* [WHAT IS ASKED]:
[1] Reproduce the stretch of the commentary on online trolls from "But that's just" through "their hands dirty.", word for word.
[2] In the commentary on online trolls, whom did President Obama call to thank?
[3] Extend the commentary on online trolls, picking up after its final sentence.

* [PASSAGE TO READ]:
● ● ● ●

Case in point: there is surely no one in their right mind who could find anything critical to say about Antoinette Tuff's astonishing talk-down of a would-be school shooter in Georgia and yet, upon hearing that President Obama called to thank her for her quick thinking and compassionate, life-saving intervention, commenters rose in an uproar to snark about the event, denouncing the President for not calling Chris Lane's family (the Australian athlete shot by "bored" teenagers) in an attempt to suggest reverse racism. Even the media chimed in, with criticism of what Obama hadn't done rather than commending him for taking the time to call a woman who'd done something extraordinary.

But that's just one incident; the list is truly endless. Frankly, online trolls have become perfect tools for politicians, willing puppets ready to parrot those to whom they're loyal, happy to do the dirty work of ripping into opponents as instructed, tacitly or otherwise. No one on the dais even needs to get their hands dirty.

But as the PT piece points out, the more one traffics in negative thought and expression, the more a 'neural propensity" for negativity grows. Meaning, the more one sits at a computer spewing savage, hateful criticism, the more one translates life through the filter of hostility and personal attacks, the more one builds brain pathways toward greater and greater negativity. In fact, as online commenters, media pundits and politicians have grown uglier and more malicious, the more the bar seems to have moved, making "ugly" more accepted, more accessible. People read, hear, watch, and -- in the case of trolls -- spew ugly every day and the neural pathways of our "cultural brain" are responding in kind. That can be no small reason why we are sprouting more hate groups (many of them post-Obama race-hate organizations), dealing with more sexism and abuse in both civilian and military life; why we have George Zimmermans, corrupt politicians, race baiters and boys shooting strangers out of boredom. Why we're creating a civic culture in which conspiracy theories, paranoia, fear and nihilism reign over any kind of productive collaboration and activism.

● ● ● ●

* [STORED DATA]:
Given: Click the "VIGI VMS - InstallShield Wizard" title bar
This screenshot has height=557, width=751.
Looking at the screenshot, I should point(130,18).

● ● ● ●

* [ANSWERS IN ORDER]:
[1]
But that's just one incident; the list is truly endless. Frankly, online trolls have become perfect tools for politicians, willing puppets ready to parrot those to whom they're loyal, happy to do the dirty work of ripping into opponents as instructed, tacitly or otherwise. No one on the dais even needs to get their hands dirty.

[2] Antoinette Tuff

[3]
But what do we do? Do we ignore them? Push back? Engage and debate? Speak louder? I don't know... I'm still figuring it out. I do know, despite publishers' encouragement to do so, I have, by and large, stopped engaging with commenters. The ugly can sour your soul and curdle your stomach and after reading the PT article, I'm all the more vigilant about preserving the health of my own brain activity! But I was delighted to read that our publisher here, Arianna Huffington, has come to many of the same conclusions and will be doing away with the anonymity of commenters, hopefully encouraging more civility as a result. I applaud the move.

Until then, I'll just keep doing what I do: encouraging those in my circle to find the positive, the hopeful, the "yes"; potentially inspiring activism and the pursuit of change while still pushing against the Great no. Maybe, if society turns against this bilious, brain-battering behavior, we'll ever-so-slowly advance to a less hate-filled, poop-throwing cultural community. Despite that distant, negative holler -- "Nah, that'll never happen" -- I maintain it would be delightful if it did.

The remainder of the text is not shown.